→ **Exercise**: The whole listing, repeated exactly, is what this task asks for.
· · · ·
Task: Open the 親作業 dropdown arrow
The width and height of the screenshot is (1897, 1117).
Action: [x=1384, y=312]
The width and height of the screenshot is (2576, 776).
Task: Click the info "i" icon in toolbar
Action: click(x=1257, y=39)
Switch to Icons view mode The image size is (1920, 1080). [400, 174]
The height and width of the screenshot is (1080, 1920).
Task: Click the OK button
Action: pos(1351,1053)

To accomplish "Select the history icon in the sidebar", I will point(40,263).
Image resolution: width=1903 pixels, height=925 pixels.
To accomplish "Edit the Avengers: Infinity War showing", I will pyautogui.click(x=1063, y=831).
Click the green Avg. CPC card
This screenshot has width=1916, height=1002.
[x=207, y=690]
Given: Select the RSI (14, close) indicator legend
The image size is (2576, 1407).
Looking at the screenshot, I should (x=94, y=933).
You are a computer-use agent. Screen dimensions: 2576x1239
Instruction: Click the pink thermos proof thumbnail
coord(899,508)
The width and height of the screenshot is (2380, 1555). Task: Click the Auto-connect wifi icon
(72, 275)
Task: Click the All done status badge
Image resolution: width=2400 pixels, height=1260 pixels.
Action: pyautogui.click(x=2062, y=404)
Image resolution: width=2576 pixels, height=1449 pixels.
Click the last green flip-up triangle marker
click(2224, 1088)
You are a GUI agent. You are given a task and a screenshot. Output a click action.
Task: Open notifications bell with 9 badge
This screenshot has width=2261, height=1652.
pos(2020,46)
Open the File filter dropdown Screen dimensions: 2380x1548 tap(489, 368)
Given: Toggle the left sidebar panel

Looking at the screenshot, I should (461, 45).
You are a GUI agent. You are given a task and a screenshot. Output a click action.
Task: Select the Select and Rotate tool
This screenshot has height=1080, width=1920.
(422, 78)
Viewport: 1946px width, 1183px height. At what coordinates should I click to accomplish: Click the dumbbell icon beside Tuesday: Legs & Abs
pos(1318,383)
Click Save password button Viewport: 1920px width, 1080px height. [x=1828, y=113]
· · · ·
→ **Your solution**:
Task: Open the 親作業 dropdown arrow
The width and height of the screenshot is (1897, 1117).
Action: [x=1384, y=312]
The width and height of the screenshot is (2576, 776).
Task: Click the info "i" icon in toolbar
Action: click(x=1257, y=39)
Switch to Icons view mode The image size is (1920, 1080). [400, 174]
The height and width of the screenshot is (1080, 1920).
Task: Click the OK button
Action: pos(1351,1053)

To accomplish "Select the history icon in the sidebar", I will point(40,263).
Image resolution: width=1903 pixels, height=925 pixels.
To accomplish "Edit the Avengers: Infinity War showing", I will pyautogui.click(x=1063, y=831).
Click the green Avg. CPC card
This screenshot has width=1916, height=1002.
[x=207, y=690]
Given: Select the RSI (14, close) indicator legend
The image size is (2576, 1407).
Looking at the screenshot, I should (x=94, y=933).
You are a computer-use agent. Screen dimensions: 2576x1239
Instruction: Click the pink thermos proof thumbnail
coord(899,508)
The width and height of the screenshot is (2380, 1555). Task: Click the Auto-connect wifi icon
(72, 275)
Task: Click the All done status badge
Image resolution: width=2400 pixels, height=1260 pixels.
Action: pyautogui.click(x=2062, y=404)
Image resolution: width=2576 pixels, height=1449 pixels.
Click the last green flip-up triangle marker
click(2224, 1088)
You are a GUI agent. You are given a task and a screenshot. Output a click action.
Task: Open notifications bell with 9 badge
This screenshot has width=2261, height=1652.
pos(2020,46)
Open the File filter dropdown Screen dimensions: 2380x1548 tap(489, 368)
Given: Toggle the left sidebar panel

Looking at the screenshot, I should (461, 45).
You are a GUI agent. You are given a task and a screenshot. Output a click action.
Task: Select the Select and Rotate tool
This screenshot has height=1080, width=1920.
(422, 78)
Viewport: 1946px width, 1183px height. At what coordinates should I click to accomplish: Click the dumbbell icon beside Tuesday: Legs & Abs
pos(1318,383)
Click Save password button Viewport: 1920px width, 1080px height. [x=1828, y=113]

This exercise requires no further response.